Since Hadamard error correction code wasn't strong enough to completely recalculate the key, additional Reed Solomon codes were used since it is robust against burst errors that occur with obstruction of the iris by eyelashes, eyelids, etc.
9. Authentication Service In A U-City Environment
Many biometric information data items, such as fingerprint veins, left and right side iris, fingerprints, and facial features, are all available. Double or triple authentication is implemented by forcing the input of more than two biometric information items, by selecting them randomly from among several available biometric information items [5].
Once this method is implemented, confidentiality can be protected to a larger extent, although separate biometric devices are still required to obtain each biometric information item. This is not of great concern, however, because only the biometric recognition devices that are available will be used.
10.The Fuzzy Vault System:
The fuzzy vault is an example of a well-known biometric cryptosystem that can be used to securely bind private keys with biometric templates [7].
A reliable fuzzy vault system is based on local iris features. The multiple iris features from multiple local regions in a given iris image is extracted and exact values of the unordered set were then produced by using Clustering method. Since fuzzy vault systems require the alignment of biometric templates with input data, a shift-matching technique is applied for this purpose.
5.TEMPLATE MATCHING:
Hamming Distance:
The Hamming distance gives a measure of how many bits are the same between two bit patterns[4]. Using the Hamming distance of two bit patterns, a decision can be made as to whether the two patterns were generated from different irises or from the same one. In comparing the bit patterns, the Hamming distance (HD), is defined as the sum of disagreeing bits (sum of the exclusive-OR between the iris 1 and iris 2) over N, the total number of bits in the bit pattern. The derived equation for HD is ,
HD =Sum(Iris1(xor)Iris2) / N
Where,Iris1 is the feature stored as a template in Database image, Iris2 is the Input image.
6. PERFORMANCE ANALYSIS
From the analysis, we determined that the XOR-ECC method had the best overall accuracy rate if Hadamard and Reed Solomon error correction codes are both used. However, while this method yields a greater accuracy rate, we found that our particular method of implementation of XOR-ECC with Hadamard and Reed Solomon ran an average of 31 times slower than that of random projection. This may mean that random projection would be better to use to search through a large database of irises, where a 10% correct acceptance margin is sacrificed for a faster search algorithm.
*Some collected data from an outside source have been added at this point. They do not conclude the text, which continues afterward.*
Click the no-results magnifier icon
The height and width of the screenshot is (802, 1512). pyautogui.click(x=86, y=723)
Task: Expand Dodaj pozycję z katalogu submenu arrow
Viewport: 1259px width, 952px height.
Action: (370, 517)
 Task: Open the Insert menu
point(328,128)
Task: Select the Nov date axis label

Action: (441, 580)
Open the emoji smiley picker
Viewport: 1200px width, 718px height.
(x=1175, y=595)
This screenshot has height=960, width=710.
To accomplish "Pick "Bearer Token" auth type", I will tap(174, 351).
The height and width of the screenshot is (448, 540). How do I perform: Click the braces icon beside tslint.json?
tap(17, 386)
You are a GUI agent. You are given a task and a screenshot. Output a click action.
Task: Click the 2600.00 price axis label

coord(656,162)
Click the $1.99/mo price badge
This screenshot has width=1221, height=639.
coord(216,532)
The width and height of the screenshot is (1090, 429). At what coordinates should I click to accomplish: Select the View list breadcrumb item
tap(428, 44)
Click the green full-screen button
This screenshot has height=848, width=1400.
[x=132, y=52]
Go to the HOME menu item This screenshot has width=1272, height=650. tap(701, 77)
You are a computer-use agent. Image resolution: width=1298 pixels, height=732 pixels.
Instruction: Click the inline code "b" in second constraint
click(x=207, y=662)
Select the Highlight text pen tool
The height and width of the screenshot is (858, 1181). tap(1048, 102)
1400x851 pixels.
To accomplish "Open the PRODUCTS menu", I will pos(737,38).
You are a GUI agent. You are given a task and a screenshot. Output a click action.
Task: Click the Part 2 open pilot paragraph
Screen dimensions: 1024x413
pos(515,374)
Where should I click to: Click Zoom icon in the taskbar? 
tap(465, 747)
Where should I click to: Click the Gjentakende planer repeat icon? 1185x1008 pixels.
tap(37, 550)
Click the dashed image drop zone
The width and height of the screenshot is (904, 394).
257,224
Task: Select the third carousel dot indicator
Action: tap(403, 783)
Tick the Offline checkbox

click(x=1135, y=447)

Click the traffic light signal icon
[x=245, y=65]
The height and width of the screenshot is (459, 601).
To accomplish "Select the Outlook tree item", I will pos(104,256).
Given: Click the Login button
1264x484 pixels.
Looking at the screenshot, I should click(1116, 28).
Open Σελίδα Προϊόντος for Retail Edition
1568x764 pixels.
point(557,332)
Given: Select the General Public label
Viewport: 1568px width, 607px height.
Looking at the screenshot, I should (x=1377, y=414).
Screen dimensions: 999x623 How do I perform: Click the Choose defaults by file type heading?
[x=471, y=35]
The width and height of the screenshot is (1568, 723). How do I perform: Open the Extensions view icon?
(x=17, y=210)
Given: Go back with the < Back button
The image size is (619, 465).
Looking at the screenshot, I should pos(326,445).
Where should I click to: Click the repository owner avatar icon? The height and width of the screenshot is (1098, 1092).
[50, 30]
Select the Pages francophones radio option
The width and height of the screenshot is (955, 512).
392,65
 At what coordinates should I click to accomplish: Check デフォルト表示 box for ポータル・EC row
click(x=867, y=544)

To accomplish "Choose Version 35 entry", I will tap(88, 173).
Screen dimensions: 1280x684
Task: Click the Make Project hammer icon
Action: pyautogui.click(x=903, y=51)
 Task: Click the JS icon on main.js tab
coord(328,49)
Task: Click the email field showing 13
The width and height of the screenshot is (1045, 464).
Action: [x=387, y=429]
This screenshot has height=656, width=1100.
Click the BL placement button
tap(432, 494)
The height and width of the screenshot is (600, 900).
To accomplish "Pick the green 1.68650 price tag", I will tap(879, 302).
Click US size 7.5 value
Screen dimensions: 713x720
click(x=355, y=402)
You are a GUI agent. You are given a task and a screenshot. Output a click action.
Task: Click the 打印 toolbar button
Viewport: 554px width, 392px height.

Fig. 6: Comparison of different error correction techniques
7. CONCLUSION
While biometric authentication can offer a high degree of security, they are far from perfect solution. The risks of compromise of distributed database of biometrics used in security application are high- particularly where the privacy of individuals and hence non-repudiation and irrevocability are concerned. It is possible to remove the need for such distributed databases through the careful application of biometric infrastructure without compromising security. This paper study different iris based cryptographic algorithms and performance analysis. The vector feature from iris is extracted and then different algorithms are used for directly encrypting and decrypting the data. the XOR-ECC method using Hadamard and Reed Solomon error correction codes has the highest rate of correct accept (60%) and reject (100%). However, we also found random projection to run faster, which may make it better for searches through a database. Experimental results show that the Reed-Solomon error-correcting algorithm can work effectively compare to other techniques.